Output, exactly as written, the lines below from the one that has "Image resolution: width=787" through the one that has "Click the Expires On row's blank area"; nothing else, and no pictures.

* _DATA FOR ANALYSIS_:
● ● ● ● ● ● ●

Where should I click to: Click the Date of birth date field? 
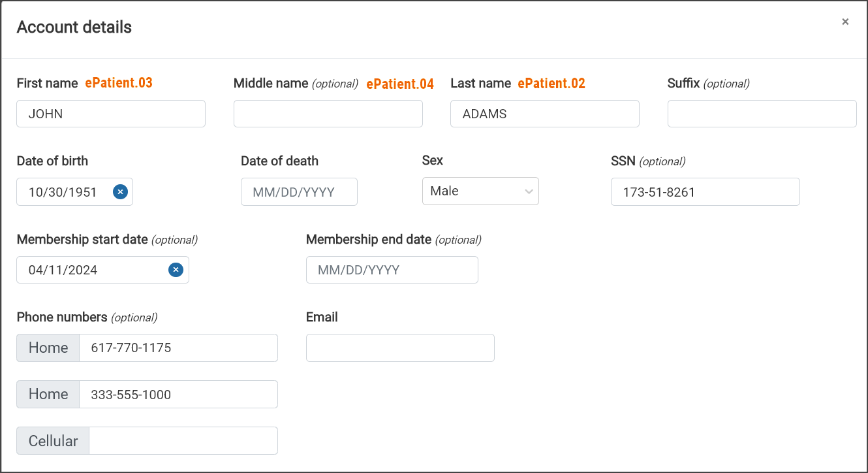coord(65,192)
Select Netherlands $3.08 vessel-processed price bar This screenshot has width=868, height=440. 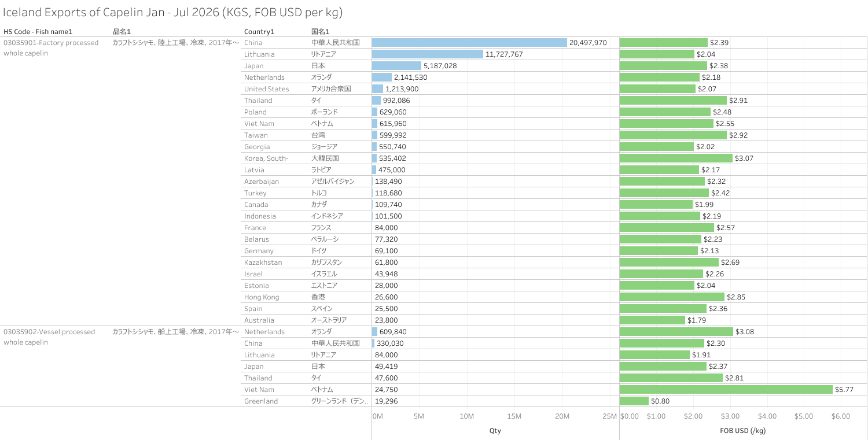pyautogui.click(x=676, y=331)
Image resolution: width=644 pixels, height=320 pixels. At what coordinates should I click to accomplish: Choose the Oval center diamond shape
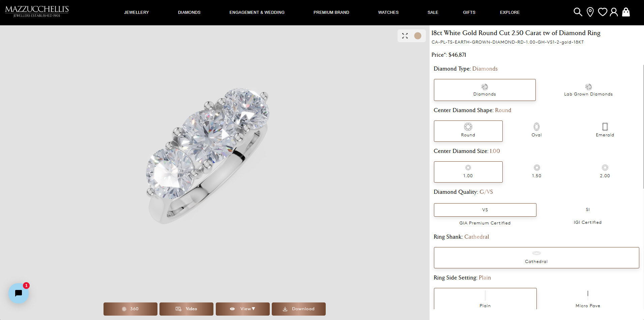pos(536,131)
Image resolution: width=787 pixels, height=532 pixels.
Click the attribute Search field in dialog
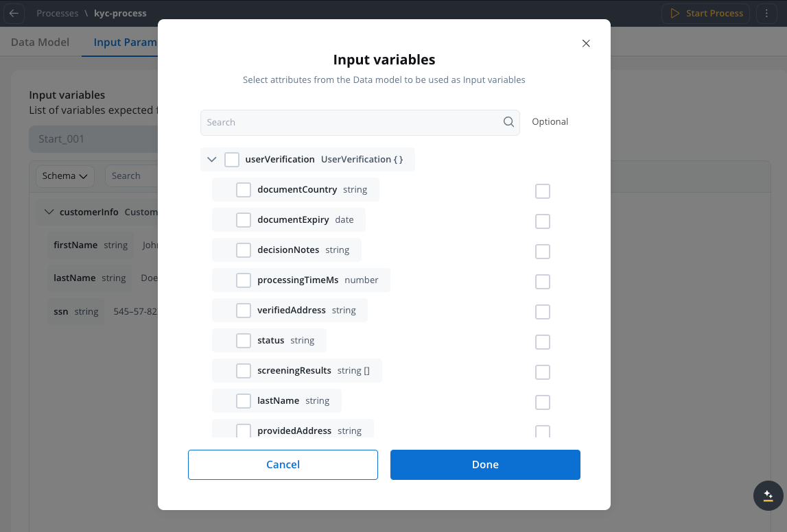click(350, 122)
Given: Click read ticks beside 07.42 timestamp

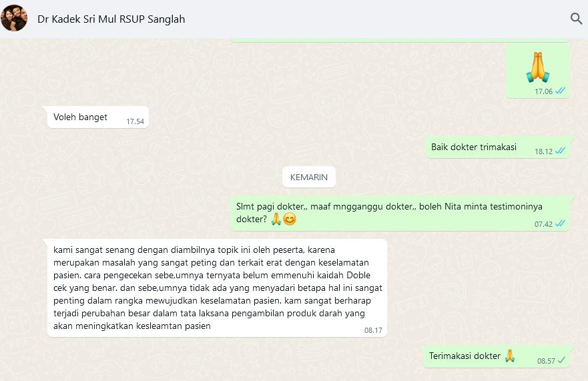Looking at the screenshot, I should coord(560,224).
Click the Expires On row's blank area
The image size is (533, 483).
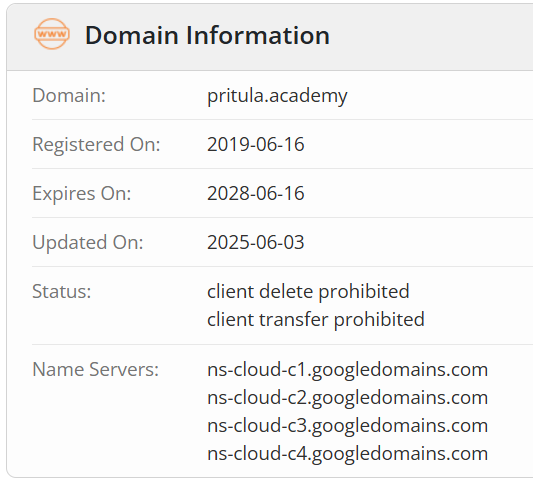pyautogui.click(x=418, y=193)
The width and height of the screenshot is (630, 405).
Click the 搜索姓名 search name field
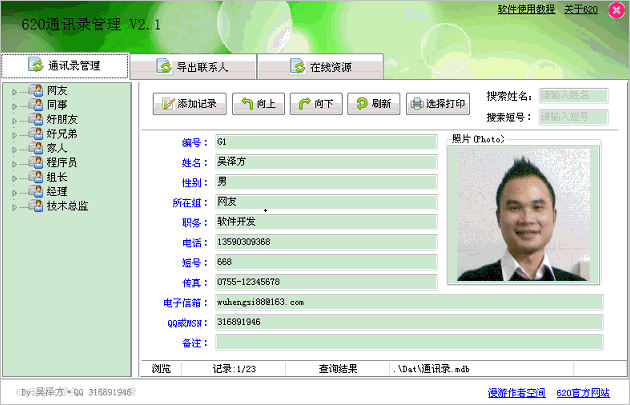(573, 96)
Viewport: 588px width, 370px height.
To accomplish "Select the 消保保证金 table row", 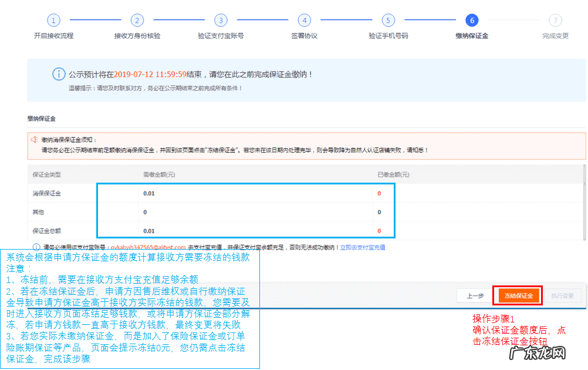I will [46, 193].
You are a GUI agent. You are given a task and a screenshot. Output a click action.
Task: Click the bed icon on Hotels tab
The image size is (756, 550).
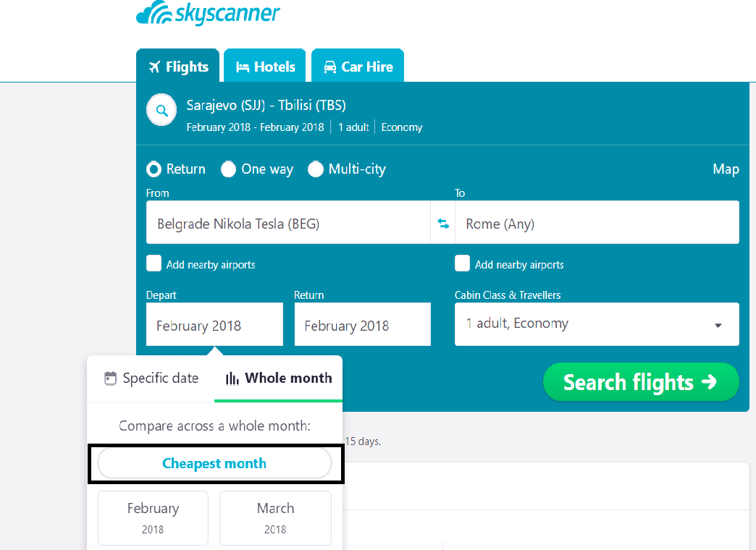click(243, 67)
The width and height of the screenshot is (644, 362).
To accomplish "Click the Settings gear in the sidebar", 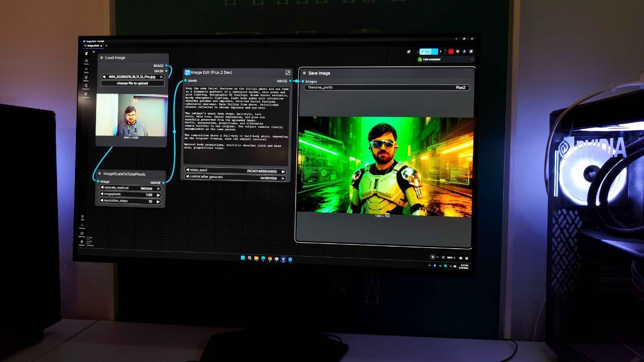I will [x=82, y=242].
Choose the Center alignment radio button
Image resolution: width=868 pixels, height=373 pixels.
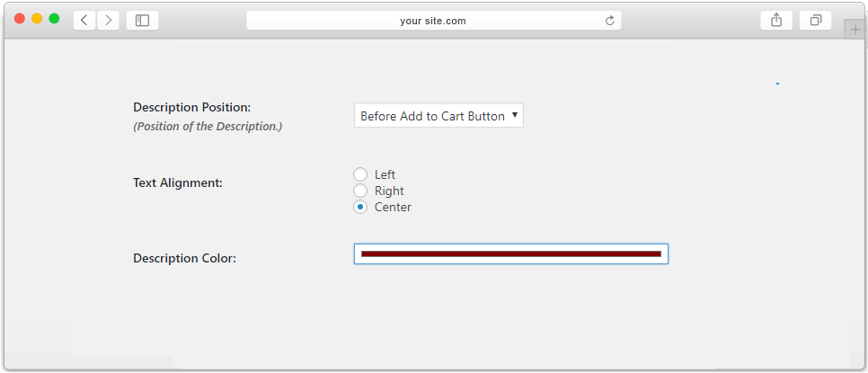[359, 207]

● ● ● ● ● ● ●

* _ANSWER BOX_:
Image resolution: width=787 pixels, height=532 pixels.
Click the attribute Search field in dialog
click(350, 122)
Given: Click read ticks beside 07.42 timestamp

Looking at the screenshot, I should coord(560,224).
Click the Expires On row's blank area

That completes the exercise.